If you do 'python -c "import uuid" under strace, _posixsubprocess is definitely loaded, and a pipe2 call is made.
Take a look at the code starting at (py3k trunk) line 418 (try:). That's where the weird stuff happens, which is what the patch is addressing.
Ken: thanks for working on this.
Thanks for posting a patch! I have two comments:
uuid should work even when ctypes is not available A bit of offtopic: why can't we assume that ctypes is available?
A bit of offtopic: why can't we assume that ctypes is available?
Because ctypes (or, actually, the libffi it relies on) needs specific low-level code for each platform it runs on, and not all platforms have such code.
Another reason is that ctypes is dangerous and some administrators might prefer to disable it (especially on shared hosting ala Google App Engine).
Thanks for pointing that out! I guess that is the reason you did the import in a try block.
Maybe I understood and ctypes ImportError simply must be handled and fallbacked to something else. But there are only 3 ways of getting MAC address:
And ctypes seems to be the best choice: it's portable across Python VMs (better that 3) and faster (better than 1).
Maybe I understood and ctypes ImportError simply must be handled and fallbacked to something else.
Indeed.
But there are only 3 ways of getting MAC address:
- using popen
- using ctypes and native calls
- using C API and performing native calls in extension
And ctypes seems to be the best choice: it's portable across Python VMs (better that 3) and faster (better than 1).
Perhaps, but doing without ctypes should still be possible, otherwise it's a regression.
It's also possible using existing wrapped os system calls. One exaple is here: http://code.google.com/p/pycopia/source/browse/trunk/aid/pycopia/ifconfig.py
Although that one doesn't current support MAC addresses, but it could. The socket module also now support the netlink socket on Linux, so it shouldbe possible to use that for getting MAC address on Linux.
It's also possible using existing wrapped os system calls. That's right, on linux we can use ioctls but windows would require win api calls like this one: http://stackoverflow.com/questions/166506/finding-local-ip-addresses-in-python/166992#166992
I'm thinking Python could use a general purpose ifconfig/mac-layer module that uuid.py could then just use.
I'm thinking Python could use a general purpose ifconfig/mac-layer module that uuid.py could then just use.
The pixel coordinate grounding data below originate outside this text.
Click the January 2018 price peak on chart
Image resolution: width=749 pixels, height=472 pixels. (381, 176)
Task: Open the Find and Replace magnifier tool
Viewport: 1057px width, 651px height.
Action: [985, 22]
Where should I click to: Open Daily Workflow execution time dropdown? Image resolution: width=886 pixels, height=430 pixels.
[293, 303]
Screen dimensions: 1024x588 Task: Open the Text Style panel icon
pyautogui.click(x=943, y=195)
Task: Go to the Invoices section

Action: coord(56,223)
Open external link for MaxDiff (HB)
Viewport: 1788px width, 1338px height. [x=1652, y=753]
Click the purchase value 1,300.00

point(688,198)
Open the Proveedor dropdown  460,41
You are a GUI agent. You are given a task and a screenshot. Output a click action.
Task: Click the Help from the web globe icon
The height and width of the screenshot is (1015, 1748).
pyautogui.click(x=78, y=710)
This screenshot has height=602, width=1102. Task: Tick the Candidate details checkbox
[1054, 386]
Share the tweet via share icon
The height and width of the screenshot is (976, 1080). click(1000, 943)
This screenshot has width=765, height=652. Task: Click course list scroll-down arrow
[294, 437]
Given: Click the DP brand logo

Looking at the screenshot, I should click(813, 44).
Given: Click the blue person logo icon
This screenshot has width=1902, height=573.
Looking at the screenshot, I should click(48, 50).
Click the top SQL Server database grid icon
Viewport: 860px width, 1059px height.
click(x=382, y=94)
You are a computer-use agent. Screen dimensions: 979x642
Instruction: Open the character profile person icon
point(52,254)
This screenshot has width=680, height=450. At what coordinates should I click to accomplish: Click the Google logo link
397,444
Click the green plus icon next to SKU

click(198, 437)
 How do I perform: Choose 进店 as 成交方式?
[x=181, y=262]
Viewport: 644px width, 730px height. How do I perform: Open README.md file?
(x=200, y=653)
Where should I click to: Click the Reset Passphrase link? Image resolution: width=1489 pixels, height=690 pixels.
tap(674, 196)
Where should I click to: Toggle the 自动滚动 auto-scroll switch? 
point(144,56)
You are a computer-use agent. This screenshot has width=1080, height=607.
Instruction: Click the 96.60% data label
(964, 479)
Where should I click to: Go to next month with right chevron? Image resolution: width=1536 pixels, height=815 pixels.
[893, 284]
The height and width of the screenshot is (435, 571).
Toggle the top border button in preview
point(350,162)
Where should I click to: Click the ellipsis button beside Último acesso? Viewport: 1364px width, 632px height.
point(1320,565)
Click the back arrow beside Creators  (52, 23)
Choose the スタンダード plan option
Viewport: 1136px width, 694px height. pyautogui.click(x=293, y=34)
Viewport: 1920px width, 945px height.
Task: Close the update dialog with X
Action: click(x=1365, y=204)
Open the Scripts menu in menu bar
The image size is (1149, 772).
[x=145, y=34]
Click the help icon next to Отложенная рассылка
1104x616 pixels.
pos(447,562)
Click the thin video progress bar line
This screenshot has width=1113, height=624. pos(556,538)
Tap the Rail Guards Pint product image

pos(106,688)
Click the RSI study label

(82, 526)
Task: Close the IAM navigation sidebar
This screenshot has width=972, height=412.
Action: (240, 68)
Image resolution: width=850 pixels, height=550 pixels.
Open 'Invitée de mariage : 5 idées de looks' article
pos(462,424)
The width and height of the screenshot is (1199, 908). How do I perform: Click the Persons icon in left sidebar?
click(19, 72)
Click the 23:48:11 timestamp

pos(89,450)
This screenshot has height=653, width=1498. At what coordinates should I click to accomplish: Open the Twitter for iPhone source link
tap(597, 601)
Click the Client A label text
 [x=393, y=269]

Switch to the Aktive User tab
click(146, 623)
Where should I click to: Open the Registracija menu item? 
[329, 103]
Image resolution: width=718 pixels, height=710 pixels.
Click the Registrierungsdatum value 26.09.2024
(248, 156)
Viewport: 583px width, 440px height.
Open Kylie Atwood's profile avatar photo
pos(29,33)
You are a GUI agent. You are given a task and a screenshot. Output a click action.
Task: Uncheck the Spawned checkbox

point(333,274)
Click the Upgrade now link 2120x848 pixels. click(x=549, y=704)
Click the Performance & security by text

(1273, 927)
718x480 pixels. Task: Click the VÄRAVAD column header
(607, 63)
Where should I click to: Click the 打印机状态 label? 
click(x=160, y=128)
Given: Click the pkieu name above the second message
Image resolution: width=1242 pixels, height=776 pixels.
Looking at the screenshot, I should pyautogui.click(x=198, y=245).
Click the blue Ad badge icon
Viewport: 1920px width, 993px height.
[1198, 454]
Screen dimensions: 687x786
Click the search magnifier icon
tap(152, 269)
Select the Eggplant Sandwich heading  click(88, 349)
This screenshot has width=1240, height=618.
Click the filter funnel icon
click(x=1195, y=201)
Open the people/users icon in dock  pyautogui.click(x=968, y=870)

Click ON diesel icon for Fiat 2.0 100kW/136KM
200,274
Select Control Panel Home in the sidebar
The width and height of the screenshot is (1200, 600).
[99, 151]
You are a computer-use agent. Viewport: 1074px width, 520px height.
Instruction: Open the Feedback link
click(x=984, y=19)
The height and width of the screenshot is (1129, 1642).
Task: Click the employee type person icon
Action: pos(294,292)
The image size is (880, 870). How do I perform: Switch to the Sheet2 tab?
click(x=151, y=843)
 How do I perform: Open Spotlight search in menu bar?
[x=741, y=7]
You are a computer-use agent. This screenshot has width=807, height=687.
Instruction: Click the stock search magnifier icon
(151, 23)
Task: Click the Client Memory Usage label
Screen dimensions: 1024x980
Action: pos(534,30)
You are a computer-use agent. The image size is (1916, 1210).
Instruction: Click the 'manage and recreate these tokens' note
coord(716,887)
Perhaps, but that's really out of scope for this issue. Feel free to open another issue.
The patch hasn’t incorporated Antoine’s comments AFAICT.
Also I don’t see this fit for back porting to bug fix releases. Correct me if I’m wrong.
Hynek, you are right.
The implementation does not actually end up in infinite loop, just repeating the loading of the CDLL is slow.
I added caching to that and fixed the ctypes imports too.
Jyrki, roundup doesn’t seem to recognize you patch so we can’t review it in Rietveld. Could you re-try, maybe using hg?
Here's a second take on the patch
One thing I am wondering about is why we have to use find_library() at all. Wouldn’t it be more robust, and more efficient, to call CDLL() directly? We just have to know the exactly library version we are expecting. On Linux, the full soname is libuuid.so.1. It seems on OS X it is called libc.dylib (but it would be good for someone else to confirm).
# The uuid_generate_* routines are provided by libuuid on at least
# Linux and FreeBSD, and provided by libc on Mac OS X.
if sys.platform == "darwin":
libname = "libc.dylib"
else:
libname = "libuuid.so.1"
_ctypes_lib = ctypes.CDLL(libname)
I cannot comment on uuid directly, but for me, this is yet another example of how assumptions can break things.
imho - if you know the exact version of s shared library that you want, calling cdll directly should be find. Maybe find_library is historic.
However, an advantage to calling find_library is that it should lead to an OSError if it cannot be loaded. But trapping OSError on a call to ctypes.cdll or testing for None (NULL) from find_library() is the option of a developer using the ctypes interface.
As far as libFOO.so.N - do you always want to assume it is going to be version N, or are you expecting to be able to work work version N+X? Again, find_library() can give you the library name it would load - but a programmer must be aware of the platform differences (e.g., AIX returns not a filename, but a libFOO.a(libFOO.so.N) - as just one example. p.s. as far as ldconfig being part of the problem on AIX (as it does not exist and can lead to OSError or just long delays, I have worked out a (pending) patch for ctypes/util (and ctypes/cdll) that may address the issues with uuid import on AIX. (see bpo-26439 for the patch)
The versioning problem with libFOO.so.N already occurs with compiled programs. A C program compiled against libuuid.so.1 will fail to load if you only have libuuid.so.2. On the other hand, a Python program using find_library() will find either version. My point about robustness is that if a version 2 is invented, it might have different semantics or function signatures, and Python would then be assuming the wrong semantics.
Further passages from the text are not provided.